Task details » Copy all lines of the listing that include the string "comment".
(Supplied data begins)
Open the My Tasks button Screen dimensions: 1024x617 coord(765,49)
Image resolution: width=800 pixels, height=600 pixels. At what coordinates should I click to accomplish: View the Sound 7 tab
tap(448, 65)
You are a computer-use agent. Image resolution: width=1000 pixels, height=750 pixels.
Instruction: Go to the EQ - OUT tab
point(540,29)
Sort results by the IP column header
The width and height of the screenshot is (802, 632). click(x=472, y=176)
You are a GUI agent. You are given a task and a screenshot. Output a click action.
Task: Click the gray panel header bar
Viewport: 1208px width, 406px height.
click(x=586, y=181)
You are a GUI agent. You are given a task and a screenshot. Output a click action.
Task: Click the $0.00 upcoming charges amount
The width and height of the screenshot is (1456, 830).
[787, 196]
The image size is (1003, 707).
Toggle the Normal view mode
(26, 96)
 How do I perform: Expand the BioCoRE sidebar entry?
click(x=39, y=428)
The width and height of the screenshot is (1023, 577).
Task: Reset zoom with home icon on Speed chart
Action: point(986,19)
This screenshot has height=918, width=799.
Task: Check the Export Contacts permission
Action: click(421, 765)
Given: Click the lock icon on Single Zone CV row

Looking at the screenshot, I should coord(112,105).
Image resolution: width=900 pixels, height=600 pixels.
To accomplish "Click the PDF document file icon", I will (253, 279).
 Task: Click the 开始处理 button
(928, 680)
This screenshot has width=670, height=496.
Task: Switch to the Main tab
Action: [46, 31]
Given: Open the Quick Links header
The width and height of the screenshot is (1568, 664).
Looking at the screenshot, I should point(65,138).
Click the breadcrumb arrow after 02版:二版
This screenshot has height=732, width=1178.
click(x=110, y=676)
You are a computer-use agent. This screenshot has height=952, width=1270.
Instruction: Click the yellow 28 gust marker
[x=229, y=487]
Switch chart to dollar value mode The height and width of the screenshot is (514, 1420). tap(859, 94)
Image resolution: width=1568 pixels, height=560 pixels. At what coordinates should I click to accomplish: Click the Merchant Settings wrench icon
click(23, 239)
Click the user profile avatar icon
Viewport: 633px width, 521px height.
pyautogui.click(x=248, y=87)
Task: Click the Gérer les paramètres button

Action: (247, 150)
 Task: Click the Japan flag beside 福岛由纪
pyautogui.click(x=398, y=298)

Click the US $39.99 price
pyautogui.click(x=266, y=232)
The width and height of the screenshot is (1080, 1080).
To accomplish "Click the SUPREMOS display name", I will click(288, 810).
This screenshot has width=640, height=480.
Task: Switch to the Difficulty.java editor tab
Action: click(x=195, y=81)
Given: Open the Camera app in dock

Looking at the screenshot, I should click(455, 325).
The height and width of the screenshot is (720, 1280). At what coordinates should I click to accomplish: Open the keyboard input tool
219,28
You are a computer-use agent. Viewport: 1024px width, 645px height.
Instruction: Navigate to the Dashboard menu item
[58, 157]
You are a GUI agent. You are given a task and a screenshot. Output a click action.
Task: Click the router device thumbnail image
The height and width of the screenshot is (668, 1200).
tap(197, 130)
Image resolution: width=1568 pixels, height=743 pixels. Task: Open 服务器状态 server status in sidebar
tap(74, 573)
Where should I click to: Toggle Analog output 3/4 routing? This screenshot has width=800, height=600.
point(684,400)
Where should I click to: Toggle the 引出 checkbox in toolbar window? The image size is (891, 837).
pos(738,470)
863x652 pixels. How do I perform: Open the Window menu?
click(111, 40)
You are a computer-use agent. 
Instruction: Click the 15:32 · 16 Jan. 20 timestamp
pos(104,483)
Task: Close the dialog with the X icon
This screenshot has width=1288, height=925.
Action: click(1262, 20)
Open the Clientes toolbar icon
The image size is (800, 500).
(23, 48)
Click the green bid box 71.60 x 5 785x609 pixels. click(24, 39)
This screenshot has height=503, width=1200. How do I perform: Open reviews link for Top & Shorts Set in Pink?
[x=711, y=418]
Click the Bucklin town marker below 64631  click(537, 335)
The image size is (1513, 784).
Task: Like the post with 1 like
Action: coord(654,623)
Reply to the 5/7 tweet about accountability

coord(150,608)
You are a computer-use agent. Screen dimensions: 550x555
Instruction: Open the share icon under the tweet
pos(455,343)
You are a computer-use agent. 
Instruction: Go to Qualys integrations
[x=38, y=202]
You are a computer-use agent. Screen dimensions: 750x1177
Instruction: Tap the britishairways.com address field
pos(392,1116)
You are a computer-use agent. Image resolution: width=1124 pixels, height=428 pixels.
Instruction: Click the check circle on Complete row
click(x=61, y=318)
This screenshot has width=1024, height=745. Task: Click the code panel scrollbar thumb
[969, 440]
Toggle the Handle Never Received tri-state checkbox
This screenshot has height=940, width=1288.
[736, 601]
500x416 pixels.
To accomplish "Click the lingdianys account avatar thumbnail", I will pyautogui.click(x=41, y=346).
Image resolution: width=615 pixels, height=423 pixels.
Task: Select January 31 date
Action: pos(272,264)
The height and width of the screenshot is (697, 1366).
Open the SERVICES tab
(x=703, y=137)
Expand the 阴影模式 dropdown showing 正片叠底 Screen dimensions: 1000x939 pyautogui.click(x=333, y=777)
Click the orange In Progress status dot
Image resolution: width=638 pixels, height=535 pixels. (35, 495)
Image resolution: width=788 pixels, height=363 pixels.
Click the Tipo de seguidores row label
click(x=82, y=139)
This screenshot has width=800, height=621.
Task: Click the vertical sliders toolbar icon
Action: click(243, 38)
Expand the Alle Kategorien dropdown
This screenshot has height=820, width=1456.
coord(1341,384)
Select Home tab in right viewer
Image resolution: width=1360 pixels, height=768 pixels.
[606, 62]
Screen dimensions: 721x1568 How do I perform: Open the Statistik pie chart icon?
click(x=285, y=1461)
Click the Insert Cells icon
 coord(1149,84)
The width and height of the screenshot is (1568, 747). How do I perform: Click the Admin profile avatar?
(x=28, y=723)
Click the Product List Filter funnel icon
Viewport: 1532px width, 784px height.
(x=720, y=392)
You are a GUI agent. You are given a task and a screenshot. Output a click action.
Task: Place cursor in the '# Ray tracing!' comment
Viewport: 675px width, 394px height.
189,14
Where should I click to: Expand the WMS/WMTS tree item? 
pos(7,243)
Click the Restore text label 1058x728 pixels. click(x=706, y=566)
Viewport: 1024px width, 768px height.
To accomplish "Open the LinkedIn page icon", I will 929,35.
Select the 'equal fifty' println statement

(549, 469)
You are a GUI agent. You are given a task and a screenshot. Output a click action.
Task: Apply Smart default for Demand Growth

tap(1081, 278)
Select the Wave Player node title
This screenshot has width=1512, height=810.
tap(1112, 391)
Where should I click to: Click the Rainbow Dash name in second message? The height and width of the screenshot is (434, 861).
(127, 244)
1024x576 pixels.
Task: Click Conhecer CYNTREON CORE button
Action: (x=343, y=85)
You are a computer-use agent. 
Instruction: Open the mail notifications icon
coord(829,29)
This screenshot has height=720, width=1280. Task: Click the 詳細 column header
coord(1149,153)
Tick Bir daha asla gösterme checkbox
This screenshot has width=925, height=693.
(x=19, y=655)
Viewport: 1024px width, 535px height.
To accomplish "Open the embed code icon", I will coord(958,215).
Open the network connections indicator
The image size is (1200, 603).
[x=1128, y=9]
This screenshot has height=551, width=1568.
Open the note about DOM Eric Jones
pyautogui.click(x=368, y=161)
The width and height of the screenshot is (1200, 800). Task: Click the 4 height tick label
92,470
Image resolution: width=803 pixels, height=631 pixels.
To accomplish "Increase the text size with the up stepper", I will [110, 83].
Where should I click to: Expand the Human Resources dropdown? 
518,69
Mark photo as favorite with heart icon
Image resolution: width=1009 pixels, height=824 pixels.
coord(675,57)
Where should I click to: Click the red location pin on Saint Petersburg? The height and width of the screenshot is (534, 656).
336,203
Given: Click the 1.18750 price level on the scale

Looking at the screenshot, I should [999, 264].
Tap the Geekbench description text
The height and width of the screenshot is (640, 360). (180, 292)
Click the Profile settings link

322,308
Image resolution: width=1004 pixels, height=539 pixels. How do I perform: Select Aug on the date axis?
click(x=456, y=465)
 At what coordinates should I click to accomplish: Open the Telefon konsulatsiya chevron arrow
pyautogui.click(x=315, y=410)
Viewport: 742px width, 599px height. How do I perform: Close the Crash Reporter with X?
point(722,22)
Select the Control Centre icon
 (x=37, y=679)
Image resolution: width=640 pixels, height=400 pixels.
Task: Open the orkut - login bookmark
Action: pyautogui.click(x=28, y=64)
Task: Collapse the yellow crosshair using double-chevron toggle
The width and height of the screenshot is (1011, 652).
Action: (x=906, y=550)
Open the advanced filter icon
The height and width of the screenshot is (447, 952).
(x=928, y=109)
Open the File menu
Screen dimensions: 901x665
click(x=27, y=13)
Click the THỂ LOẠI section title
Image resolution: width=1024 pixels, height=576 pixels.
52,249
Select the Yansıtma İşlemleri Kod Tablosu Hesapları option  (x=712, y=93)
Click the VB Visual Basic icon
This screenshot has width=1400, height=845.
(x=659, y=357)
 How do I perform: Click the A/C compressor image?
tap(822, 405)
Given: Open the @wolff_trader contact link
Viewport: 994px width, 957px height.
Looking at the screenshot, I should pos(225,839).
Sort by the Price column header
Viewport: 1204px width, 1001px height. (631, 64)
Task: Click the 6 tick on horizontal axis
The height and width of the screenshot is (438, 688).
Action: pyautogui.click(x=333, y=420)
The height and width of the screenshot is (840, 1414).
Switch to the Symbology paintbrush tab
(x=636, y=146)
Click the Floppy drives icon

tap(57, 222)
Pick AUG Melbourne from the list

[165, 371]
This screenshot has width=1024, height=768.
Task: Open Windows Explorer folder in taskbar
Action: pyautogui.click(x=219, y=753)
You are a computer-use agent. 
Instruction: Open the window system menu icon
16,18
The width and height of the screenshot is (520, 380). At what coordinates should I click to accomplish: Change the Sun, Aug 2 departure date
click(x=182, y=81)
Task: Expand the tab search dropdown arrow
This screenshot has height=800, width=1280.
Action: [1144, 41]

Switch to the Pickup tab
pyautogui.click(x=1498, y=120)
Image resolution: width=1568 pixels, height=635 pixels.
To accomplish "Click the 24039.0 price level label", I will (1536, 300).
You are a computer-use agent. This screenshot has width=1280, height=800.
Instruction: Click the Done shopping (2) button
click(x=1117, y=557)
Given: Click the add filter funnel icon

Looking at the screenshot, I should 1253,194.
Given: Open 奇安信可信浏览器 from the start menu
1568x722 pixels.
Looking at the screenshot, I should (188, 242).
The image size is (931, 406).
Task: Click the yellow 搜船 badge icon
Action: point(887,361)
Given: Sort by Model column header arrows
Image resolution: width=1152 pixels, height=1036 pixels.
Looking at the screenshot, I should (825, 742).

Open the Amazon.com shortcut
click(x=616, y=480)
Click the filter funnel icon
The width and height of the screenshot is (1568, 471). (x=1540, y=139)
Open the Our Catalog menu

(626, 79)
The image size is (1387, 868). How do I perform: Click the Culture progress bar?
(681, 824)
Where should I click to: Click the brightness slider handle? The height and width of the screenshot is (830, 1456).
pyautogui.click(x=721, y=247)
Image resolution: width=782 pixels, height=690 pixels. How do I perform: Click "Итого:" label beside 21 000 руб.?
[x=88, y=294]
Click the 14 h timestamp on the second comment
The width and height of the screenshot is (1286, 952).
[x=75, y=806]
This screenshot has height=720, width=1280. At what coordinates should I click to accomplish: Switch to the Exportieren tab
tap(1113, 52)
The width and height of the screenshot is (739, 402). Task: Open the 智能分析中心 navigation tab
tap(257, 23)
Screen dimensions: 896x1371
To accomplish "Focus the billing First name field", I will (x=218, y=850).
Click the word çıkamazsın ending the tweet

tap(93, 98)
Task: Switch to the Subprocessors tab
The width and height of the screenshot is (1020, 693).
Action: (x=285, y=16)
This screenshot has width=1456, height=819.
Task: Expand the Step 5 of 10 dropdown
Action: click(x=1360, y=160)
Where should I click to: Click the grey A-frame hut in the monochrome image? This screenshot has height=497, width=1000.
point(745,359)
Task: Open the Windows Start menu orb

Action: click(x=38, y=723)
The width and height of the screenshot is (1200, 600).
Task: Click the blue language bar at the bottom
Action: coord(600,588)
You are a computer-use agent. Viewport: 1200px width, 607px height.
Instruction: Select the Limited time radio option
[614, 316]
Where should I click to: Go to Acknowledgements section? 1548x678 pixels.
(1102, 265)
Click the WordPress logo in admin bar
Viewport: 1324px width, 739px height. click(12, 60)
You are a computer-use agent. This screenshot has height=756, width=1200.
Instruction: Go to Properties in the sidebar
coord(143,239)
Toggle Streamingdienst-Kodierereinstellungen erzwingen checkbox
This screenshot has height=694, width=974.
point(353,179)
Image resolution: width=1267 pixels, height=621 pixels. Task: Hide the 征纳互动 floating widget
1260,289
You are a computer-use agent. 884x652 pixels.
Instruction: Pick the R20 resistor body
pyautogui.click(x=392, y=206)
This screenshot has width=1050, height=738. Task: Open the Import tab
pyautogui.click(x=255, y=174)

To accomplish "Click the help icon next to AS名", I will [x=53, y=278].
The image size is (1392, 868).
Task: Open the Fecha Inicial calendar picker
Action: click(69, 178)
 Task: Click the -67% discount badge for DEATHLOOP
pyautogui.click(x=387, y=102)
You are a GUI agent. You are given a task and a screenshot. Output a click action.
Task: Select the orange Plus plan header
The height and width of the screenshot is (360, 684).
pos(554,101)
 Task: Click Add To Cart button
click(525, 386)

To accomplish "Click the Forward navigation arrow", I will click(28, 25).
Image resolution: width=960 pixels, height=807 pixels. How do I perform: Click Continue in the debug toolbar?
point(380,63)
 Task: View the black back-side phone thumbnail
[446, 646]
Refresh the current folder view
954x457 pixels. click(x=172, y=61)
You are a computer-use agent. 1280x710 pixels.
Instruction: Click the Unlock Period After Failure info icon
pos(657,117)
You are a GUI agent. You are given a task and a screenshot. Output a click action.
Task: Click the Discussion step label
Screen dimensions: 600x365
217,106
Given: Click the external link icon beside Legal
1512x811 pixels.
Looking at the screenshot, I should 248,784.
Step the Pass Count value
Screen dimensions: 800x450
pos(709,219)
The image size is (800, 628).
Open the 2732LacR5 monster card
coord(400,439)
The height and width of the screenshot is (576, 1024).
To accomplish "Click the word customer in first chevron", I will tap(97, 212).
(Supplied data ends)
Answer for the task »
Task: Place cursor in the '# Ray tracing!' comment
Click the 14 h timestamp on the second comment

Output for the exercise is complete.